Two months ago we had this:

The transfer of 1.6 million patient records from an NHS trust to Google’s artificial intelligence subsidiary was legally inappropriate, the Department of Health’s data guardian has said.

Google’s Deep Mind division and the Royal Free trust in north London agreed two years ago to collaborate in developing an app to diagnose acute kidney injuries in NHS patients. It works by immediately reviewing blood test results for signs of deterioration.

To develop the Streams app, the trust made available to Google patient data going back five years, including sensitive details of patients who had not been treated or tested for kidney injuries. 

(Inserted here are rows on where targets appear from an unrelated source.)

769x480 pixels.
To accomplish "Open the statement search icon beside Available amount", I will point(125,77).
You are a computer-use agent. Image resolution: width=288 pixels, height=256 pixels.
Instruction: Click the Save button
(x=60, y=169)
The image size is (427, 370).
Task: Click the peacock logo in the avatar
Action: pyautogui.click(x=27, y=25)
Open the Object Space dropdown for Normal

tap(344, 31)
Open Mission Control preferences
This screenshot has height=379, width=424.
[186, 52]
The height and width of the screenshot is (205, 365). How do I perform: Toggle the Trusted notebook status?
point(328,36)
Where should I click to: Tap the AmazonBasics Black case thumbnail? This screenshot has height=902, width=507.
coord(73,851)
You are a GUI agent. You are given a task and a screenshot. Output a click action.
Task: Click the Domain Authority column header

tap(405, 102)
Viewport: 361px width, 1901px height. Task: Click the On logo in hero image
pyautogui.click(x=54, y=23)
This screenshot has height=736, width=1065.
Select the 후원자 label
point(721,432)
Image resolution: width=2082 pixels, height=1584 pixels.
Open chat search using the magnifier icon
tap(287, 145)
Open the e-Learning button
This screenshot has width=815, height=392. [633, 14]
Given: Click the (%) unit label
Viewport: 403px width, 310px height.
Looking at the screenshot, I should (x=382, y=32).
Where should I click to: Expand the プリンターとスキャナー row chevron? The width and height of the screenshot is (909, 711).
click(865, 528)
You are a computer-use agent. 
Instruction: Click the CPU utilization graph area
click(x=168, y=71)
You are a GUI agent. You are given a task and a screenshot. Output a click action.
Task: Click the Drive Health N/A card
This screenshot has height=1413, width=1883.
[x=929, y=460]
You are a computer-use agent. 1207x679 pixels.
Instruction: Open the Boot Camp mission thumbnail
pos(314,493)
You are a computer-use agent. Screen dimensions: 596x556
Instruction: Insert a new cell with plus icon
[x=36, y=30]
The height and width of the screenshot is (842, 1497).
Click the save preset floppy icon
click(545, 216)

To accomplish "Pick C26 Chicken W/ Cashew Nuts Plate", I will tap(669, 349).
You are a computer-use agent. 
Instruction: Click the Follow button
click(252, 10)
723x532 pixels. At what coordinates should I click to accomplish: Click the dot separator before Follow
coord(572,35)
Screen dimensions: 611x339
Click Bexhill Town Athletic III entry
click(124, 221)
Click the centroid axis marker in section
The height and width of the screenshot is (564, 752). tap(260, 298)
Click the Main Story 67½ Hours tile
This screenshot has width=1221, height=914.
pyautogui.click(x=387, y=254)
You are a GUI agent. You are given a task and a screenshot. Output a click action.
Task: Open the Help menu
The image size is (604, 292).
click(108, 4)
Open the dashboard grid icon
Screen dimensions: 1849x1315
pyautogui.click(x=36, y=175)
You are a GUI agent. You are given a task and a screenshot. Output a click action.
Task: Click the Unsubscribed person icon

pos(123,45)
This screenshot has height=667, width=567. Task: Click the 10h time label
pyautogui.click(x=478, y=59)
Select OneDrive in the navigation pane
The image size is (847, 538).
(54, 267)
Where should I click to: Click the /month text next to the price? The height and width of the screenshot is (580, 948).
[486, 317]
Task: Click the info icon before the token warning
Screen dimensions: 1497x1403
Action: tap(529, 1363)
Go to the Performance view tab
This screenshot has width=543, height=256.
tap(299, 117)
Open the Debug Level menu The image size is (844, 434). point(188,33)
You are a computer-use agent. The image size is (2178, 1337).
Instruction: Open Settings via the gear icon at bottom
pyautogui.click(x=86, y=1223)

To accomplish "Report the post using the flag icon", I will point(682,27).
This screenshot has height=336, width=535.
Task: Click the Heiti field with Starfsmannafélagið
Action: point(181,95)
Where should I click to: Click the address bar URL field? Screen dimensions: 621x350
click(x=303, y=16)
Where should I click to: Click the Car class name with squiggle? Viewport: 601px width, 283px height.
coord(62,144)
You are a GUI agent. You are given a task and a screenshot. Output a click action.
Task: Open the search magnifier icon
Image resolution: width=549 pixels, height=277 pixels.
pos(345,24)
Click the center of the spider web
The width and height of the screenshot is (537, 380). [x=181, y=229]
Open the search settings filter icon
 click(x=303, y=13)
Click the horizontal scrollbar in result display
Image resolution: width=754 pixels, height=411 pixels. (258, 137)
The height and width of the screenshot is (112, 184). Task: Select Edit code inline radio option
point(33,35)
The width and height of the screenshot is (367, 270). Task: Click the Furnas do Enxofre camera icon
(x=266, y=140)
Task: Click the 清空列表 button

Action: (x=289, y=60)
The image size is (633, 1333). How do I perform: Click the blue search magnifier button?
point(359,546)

Using NHS data to train an AI to make the NHS work better is terrible. Those damn yankees and their technical skills, who do the bastard septics think they are trying to improve that Wonder of the World that is our very own National Health Service? They'll be forcing the ICU patients to pay $50 for an aspirin soon enough what with their only for money health care systems!

Today:

NHS patients will receive pioneering treatments assessed by an artificial intelligence program under plans being developed by the government’s medicines regulator, The Times has learnt.

The system, a prototype of which will come online next year, is expected to markedly speed up the appraisal of cancer drugs and other therapies from months to a matter of weeks.

Ooooh! Using NHS data to train an AI to make the NHS work better is just lovely.

Scientists at Microsoft, University College London (UCL) and Cochrane, a non-profit group that compiles reports on medical evidence, are developing an AI that can weigh up new health studies for itself. 

Yea, even if the septics are involved.

It's as if the government doesn't know what it's doing, isn't it? And that cannot possibly be true about the NHS, an absurd thought. For we all know that it's so exquisitely managed that no system in the world comes near it.